How to use in transformers

To load the FinePDFs-DCLM classifier, use the following code:

from transformers import AutoTokenizer, AutoModelForSequenceClassification
import re
CHUNK_SIZE = 2048 - 2
MAX_CHARS = 10_000

tokenizer = AutoTokenizer.from_pretrained("HuggingFaceFW/finepdfs_dclm_classifier_English")
model = AutoModelForSequenceClassification.from_pretrained("HuggingFaceFW/finepdfs_dclm_classifier_English")
regex_whitespace = re.compile(r'\s')

def create_text_chunks(text: str, tokenizer):
    def trim_to_whitespace(text: str, trim_start: bool = True, trim_end: bool = True):
        if trim_start:
            match = regex_whitespace.search(text)
            if match:
                text = text[match.start()+1:]
            else:
                text = text[10:]
        if trim_end:
            match = regex_whitespace.search(text[::-1])
            if match:
                text = text[:len(text) - match.start() - 1]
            else:
                text = text[:-10]
        return text

    # First tokenize the text
    # Speed hack, we take at most
    if len(text) <= 2*MAX_CHARS:
        tokens = tokenizer.encode(text[:MAX_CHARS], return_tensors="np", add_special_tokens=False)[0]
        # Process the top chunks
        chunks_from_top_sampled = [tokens[:CHUNK_SIZE]]

        chunks_top_text = tokenizer.batch_decode(chunks_from_top_sampled, skip_special_tokens=True)

        chunks_top_text = [trim_to_whitespace(chunks_top_text[0], trim_start=False, trim_end=True)]
        return [chunks_top_text]

    else:
        # We tokenize the top and bottom of text
        text_top = text[:MAX_CHARS]
        text_bottom = text[-MAX_CHARS:]

        tokens = tokenizer.batch_encode_plus([text_top, text_bottom], return_tensors="np", add_special_tokens=False)["input_ids"]

        # This ensures that the second chunks is always maxed out
        chunks = [tokens[0][:CHUNK_SIZE], tokens[1][-CHUNK_SIZE:]]

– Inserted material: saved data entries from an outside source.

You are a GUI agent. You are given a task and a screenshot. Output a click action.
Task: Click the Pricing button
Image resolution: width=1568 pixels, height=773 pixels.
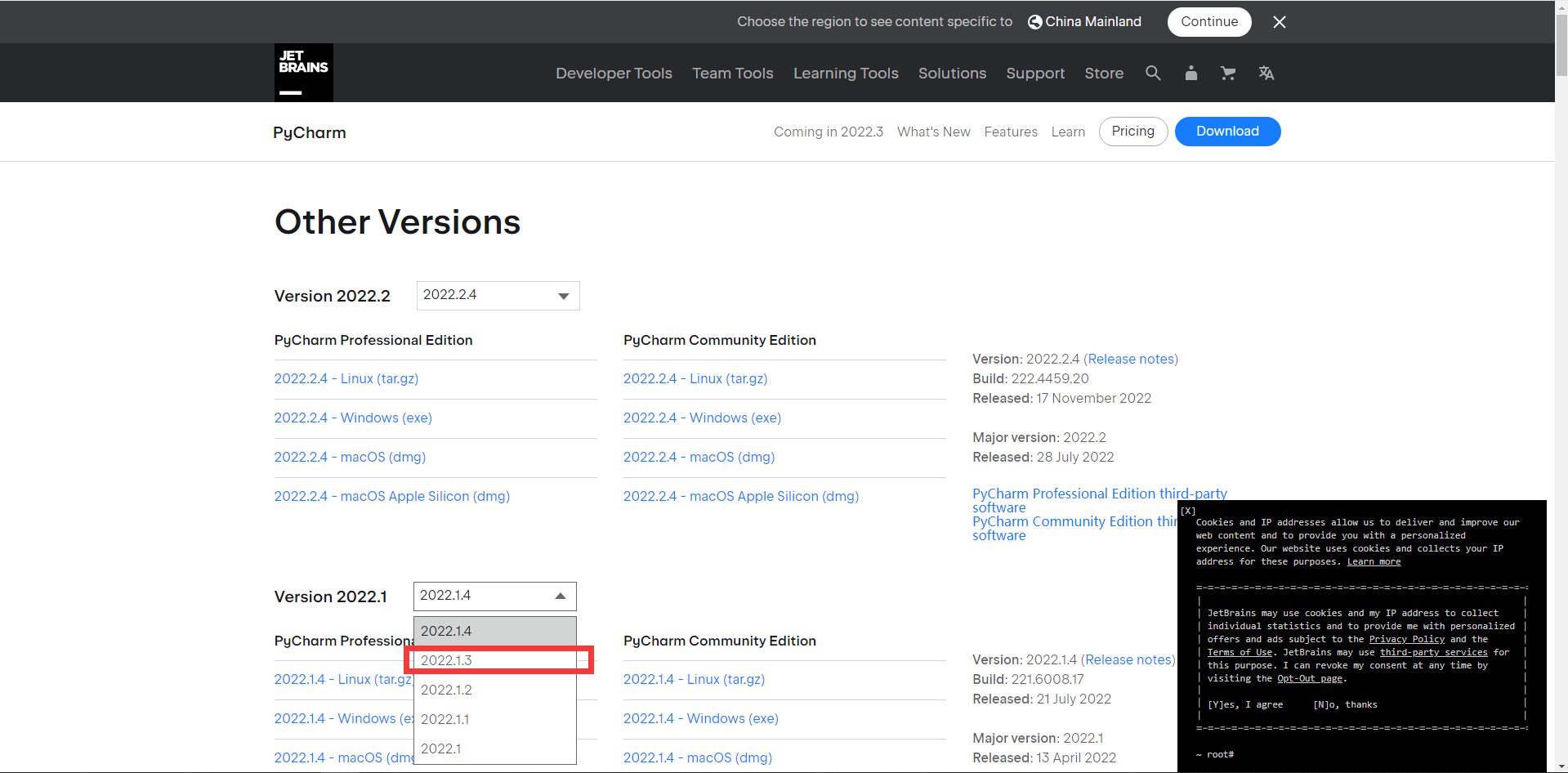tap(1133, 132)
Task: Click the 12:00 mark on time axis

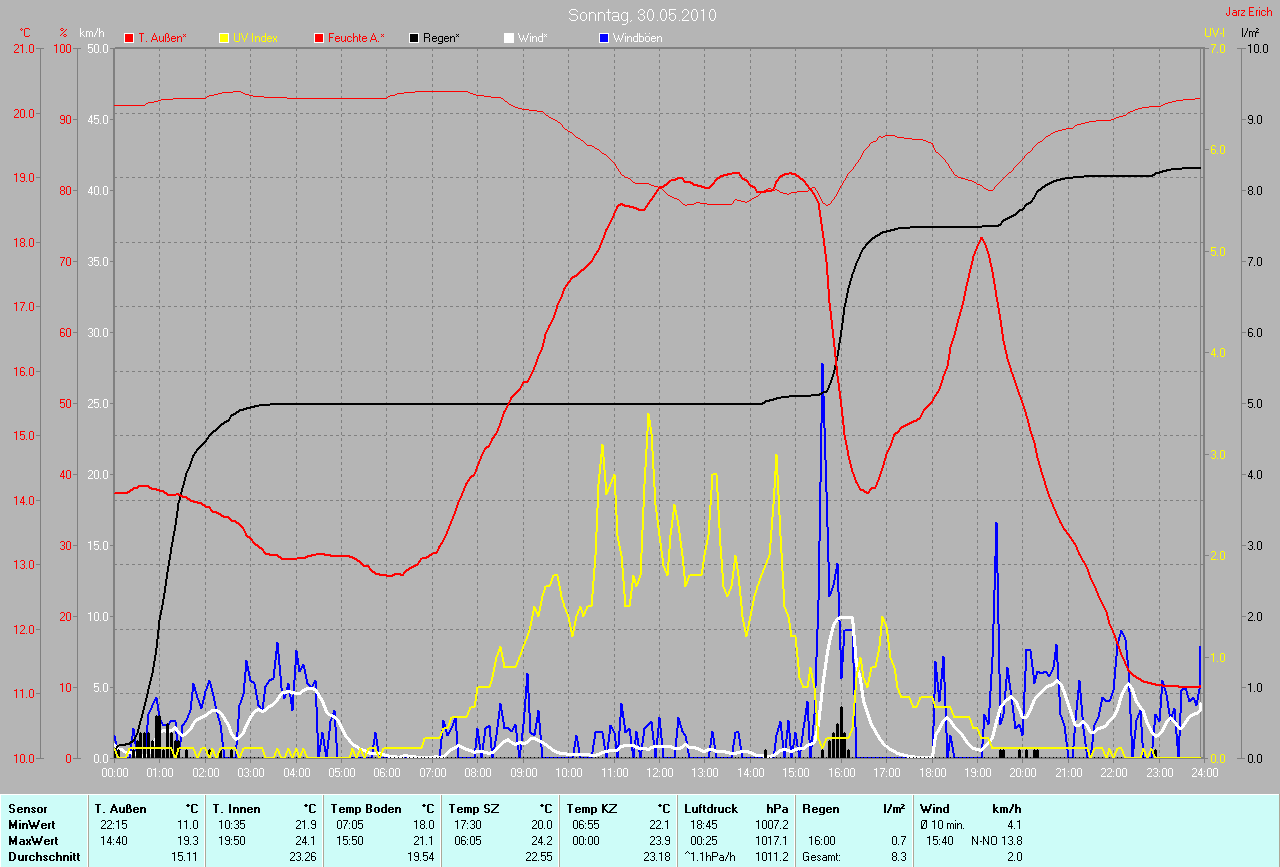Action: (659, 772)
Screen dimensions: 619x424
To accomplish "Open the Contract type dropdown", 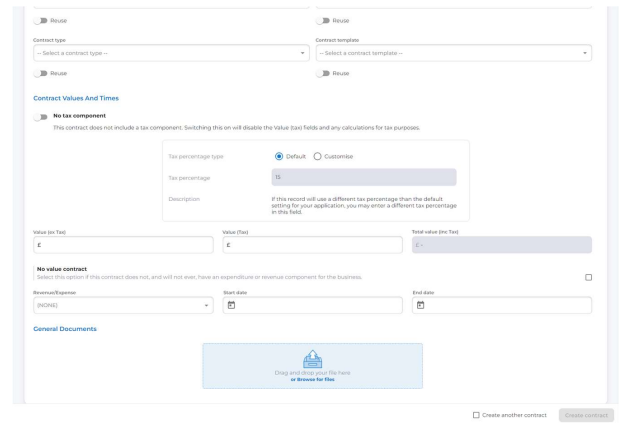I will 170,52.
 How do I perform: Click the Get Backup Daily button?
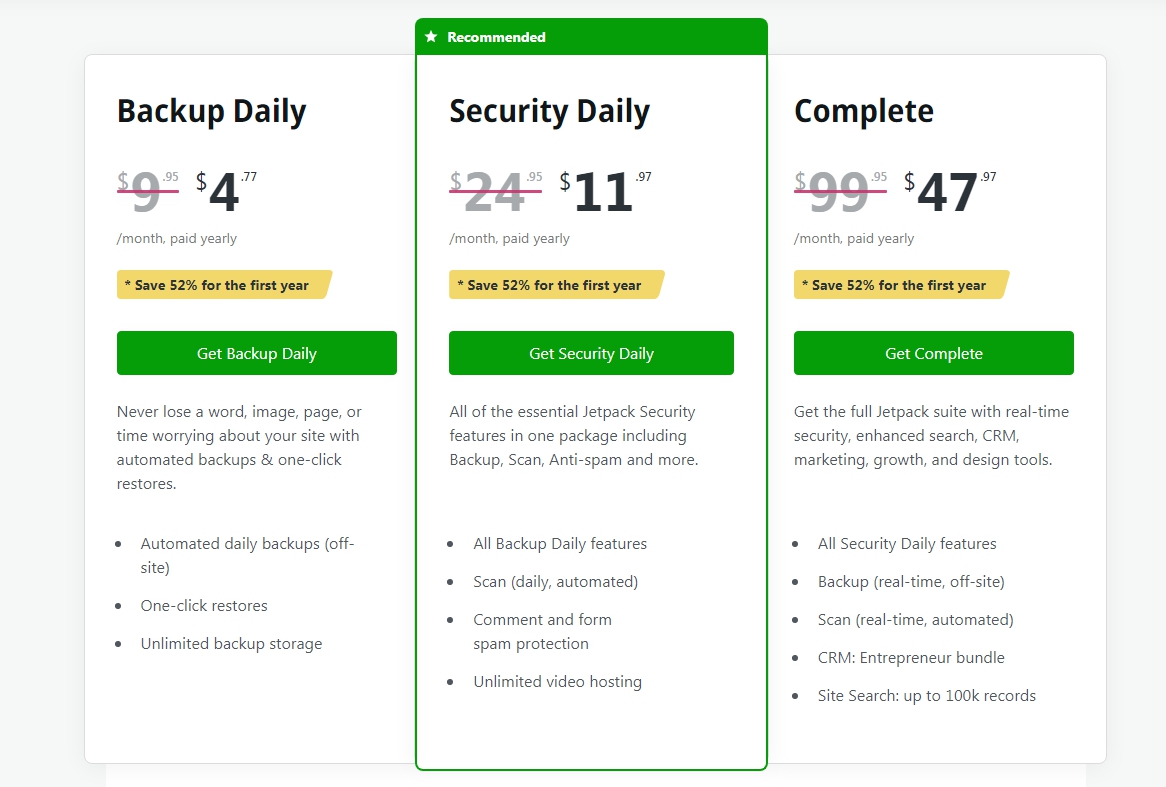[x=257, y=353]
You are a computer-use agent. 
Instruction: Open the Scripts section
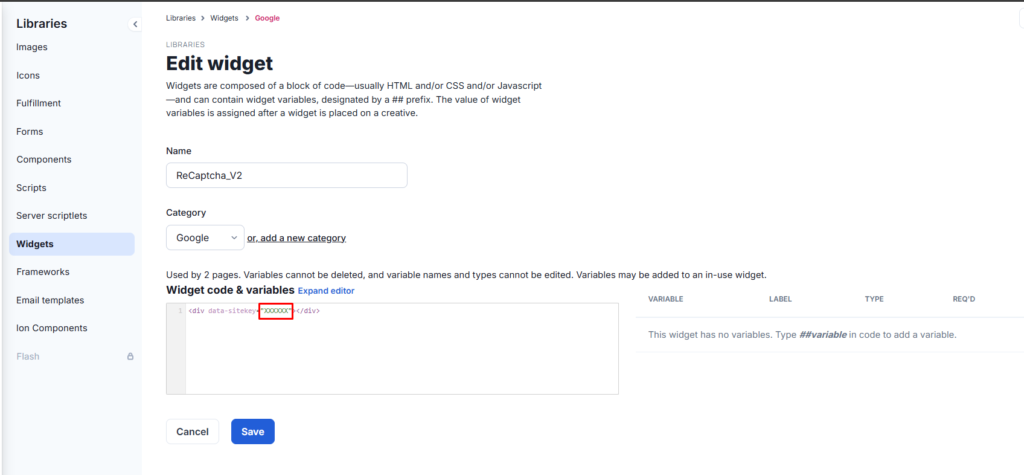(72, 188)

        chunks_text = tokenizer.batch_decode(chunks, skip_special_tokens=True)
        chunks_top_text = [trim_to_whitespace(chunks_text[0], trim_start=False, trim_end=True)]
        chunks_bottom_text = [trim_to_whitespace(chunks_text[1], trim_start=True, trim_end=False)]
        return chunks_top_text + chunks_bottom_text

text = "This is a test sentence." * 2000
chunks = create_text_chunks(text, tokenizer)
scores = []
for chunk in chunks:
    inputs = tokenizer(chunk, return_tensors="pt", padding="longest", truncation=True)
    outputs = model(**inputs)
    logits = outputs.logits.squeeze(-1).float().detach().numpy()
    score = logits.item()
    scores.append(score)

print(max(scores))

Training

The classifier was trained on 7740960 pairs of web samples and their scores from 0 to 5, generated by Qwen3-235B-A22B-Instruct-2507. The samples were annotated based on their instruction/q&a quality with 0 being not instructional and 5 being highly instructional.

Below is the prompt used for Qwen3-235B-A22B-Instruct-2507 annotations:

Below is an extract from a PDF file. Evaluate whether the extract exhibits properties suitable for instruction-following or question-answering training data using the 6-point scoring system described below. Select the single score that best represents the extract's quality level:

**Score 0: Spam, Garbled, or Completely Unusable Content**
- Award 0 points for SEO spam content, promotional material with no educational value, completely garbled/corrupted text that is unreadable, random character sequences, or severely corrupted formatting that makes the content incomprehensible.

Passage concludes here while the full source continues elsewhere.